- [Information shown]
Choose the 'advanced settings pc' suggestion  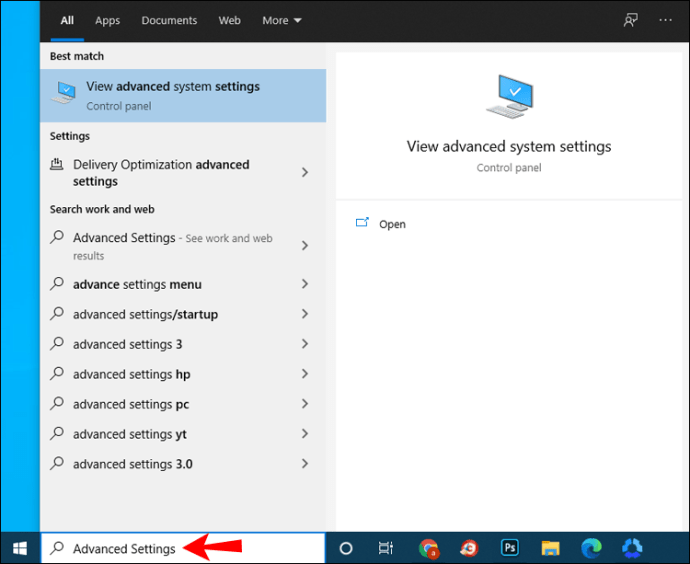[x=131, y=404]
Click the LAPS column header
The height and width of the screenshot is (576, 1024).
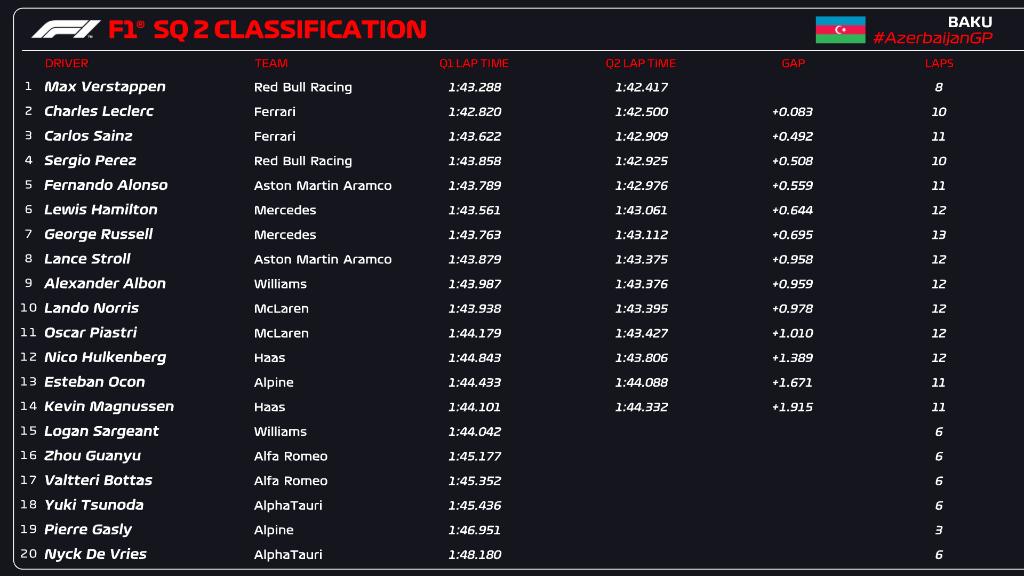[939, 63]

...

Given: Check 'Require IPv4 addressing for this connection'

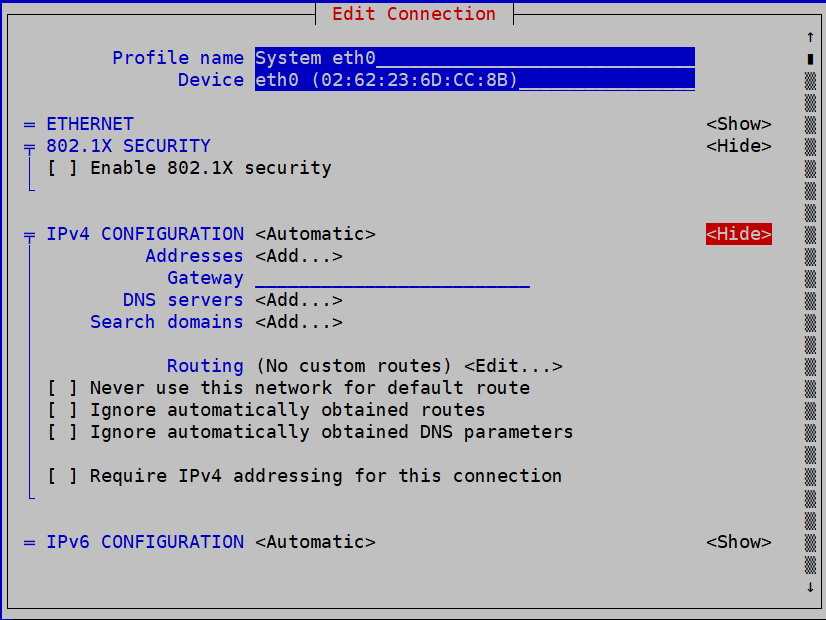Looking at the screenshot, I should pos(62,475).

- [Aim] Render the records from the line with "Given: Check 'Require" up to and including the line with "Looking at the" as a two-column CSV headed request and answer, one row per record. Put each value in a single quoted field with its line breaks replaced by spaces, and leave out the pictures.

- [Answer in full]
request,answer
"Given: Check 'Require IPv4 addressing for this connection'","Looking at the screenshot, I should pos(62,475)."